Goal of the exercise =
Arrange everything from the line containing "Task: Click the badge on Paky's Paris card" down to the end of the rows as a numbered list. Skip blank lines and leave the pictures out.

Data to process =
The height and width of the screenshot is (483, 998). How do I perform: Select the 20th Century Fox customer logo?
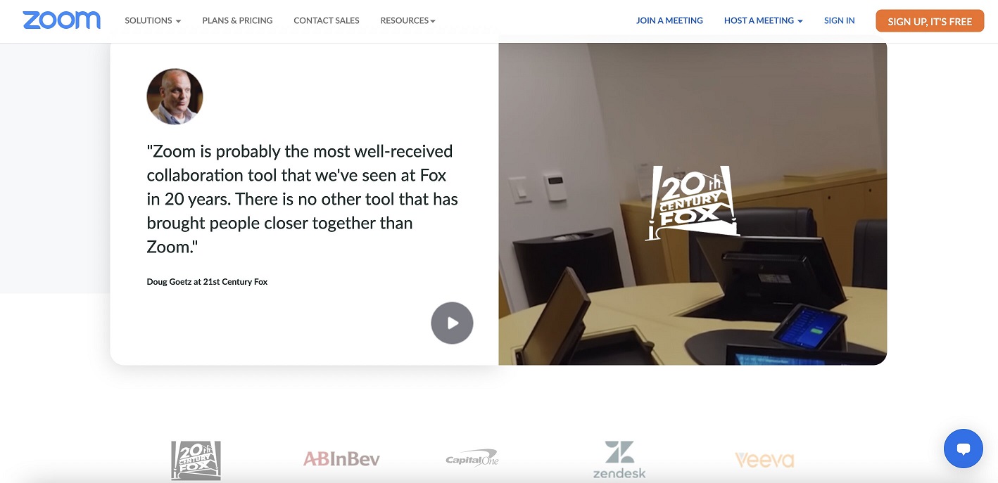coord(196,461)
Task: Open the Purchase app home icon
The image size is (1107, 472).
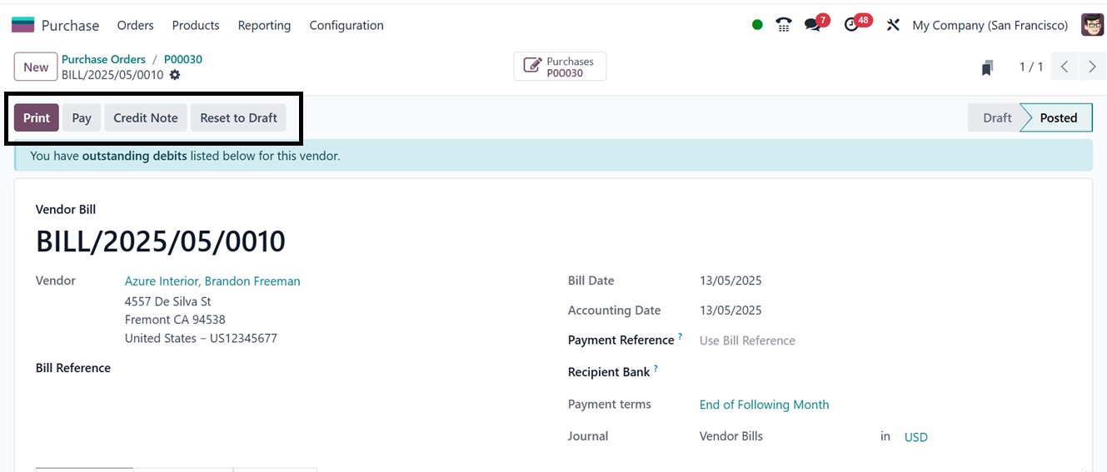Action: point(22,25)
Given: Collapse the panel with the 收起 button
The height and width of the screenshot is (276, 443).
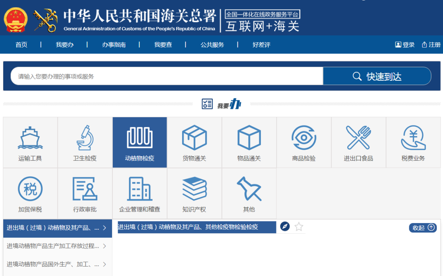Looking at the screenshot, I should [422, 228].
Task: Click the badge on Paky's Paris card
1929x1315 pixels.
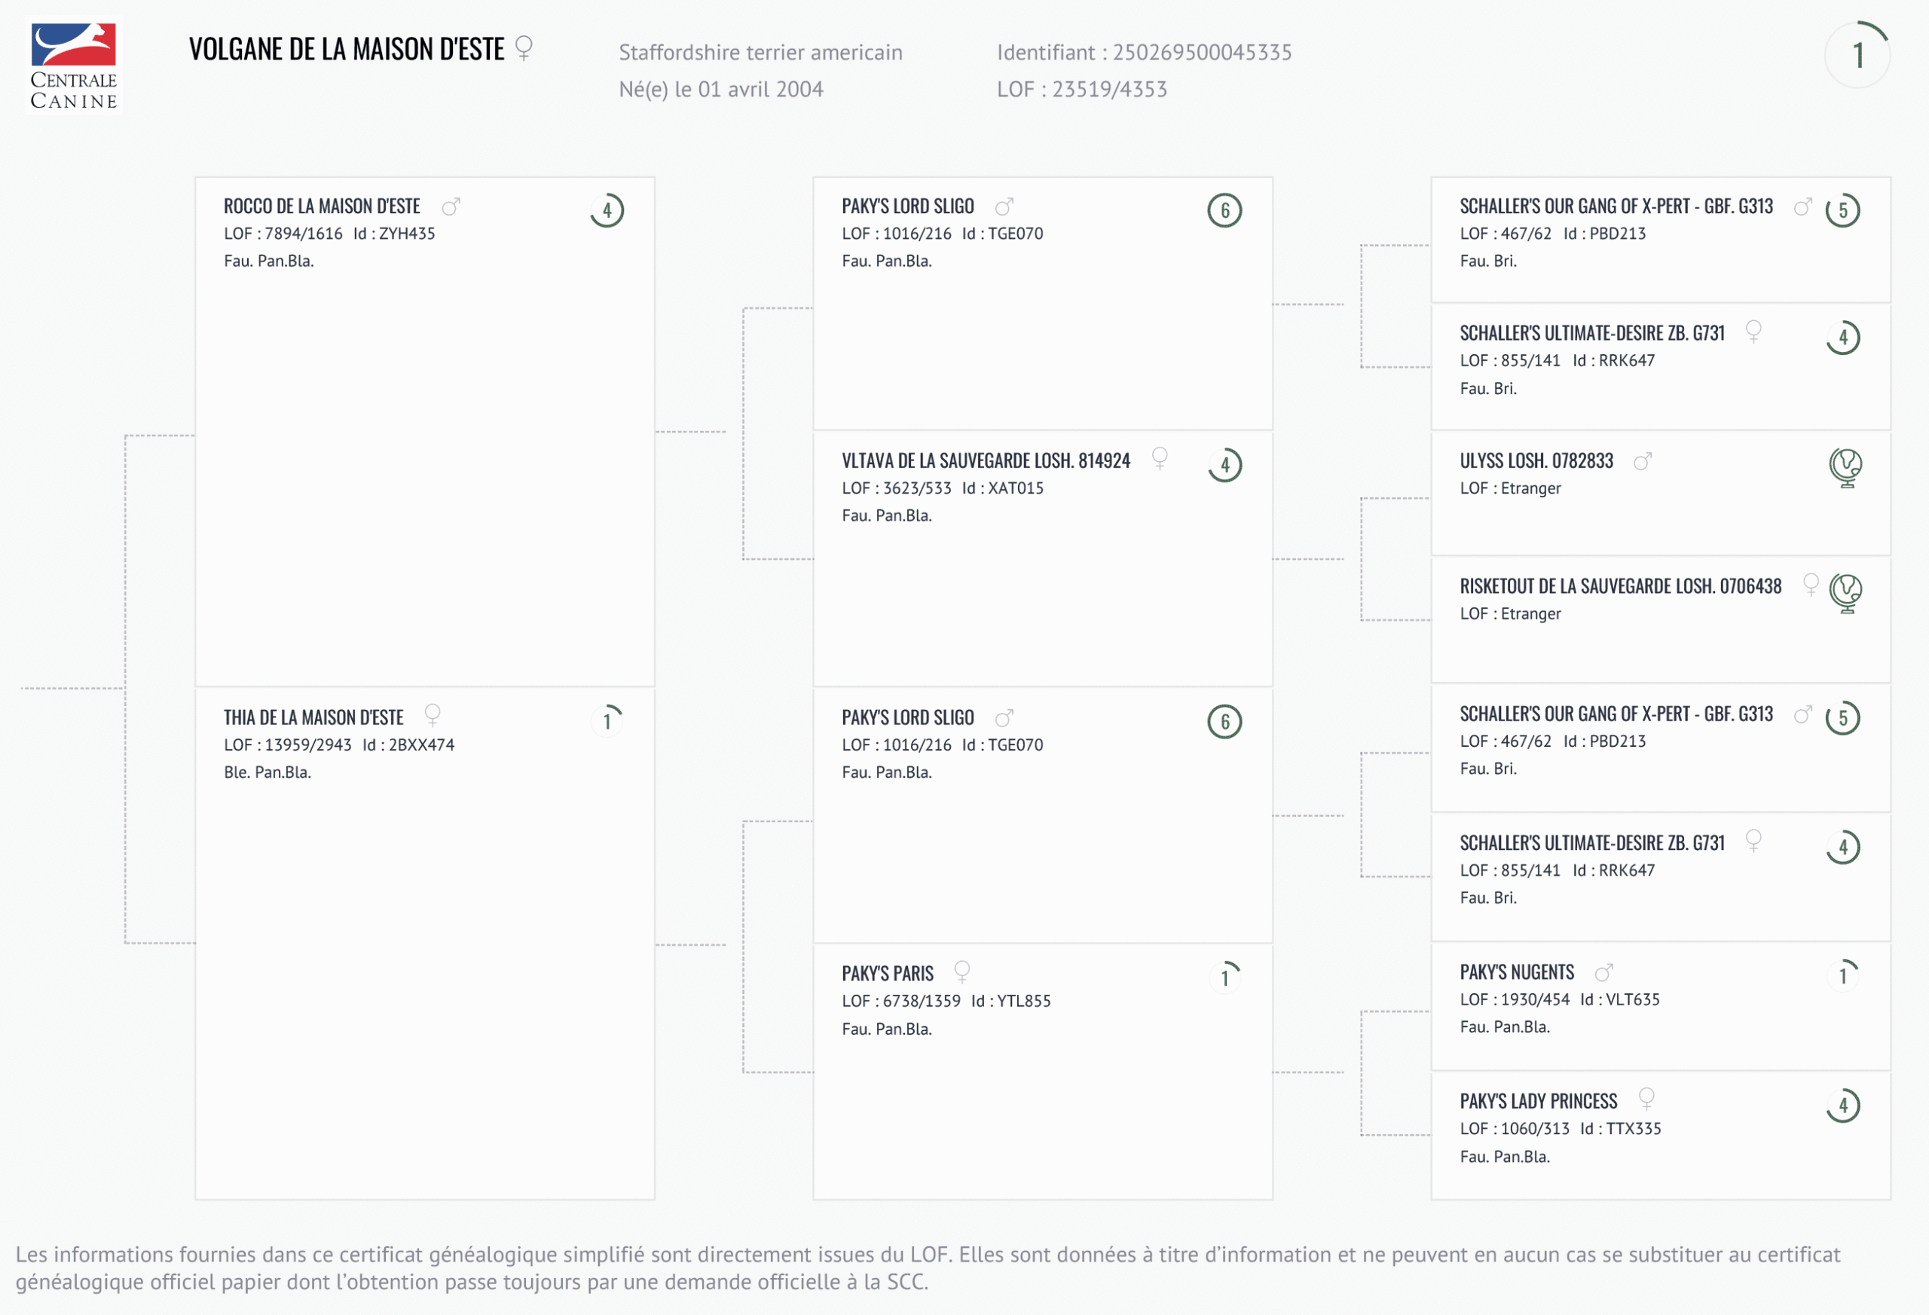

Final answer =
1. Task: Click the badge on Paky's Paris card
2. 1929x1315 pixels.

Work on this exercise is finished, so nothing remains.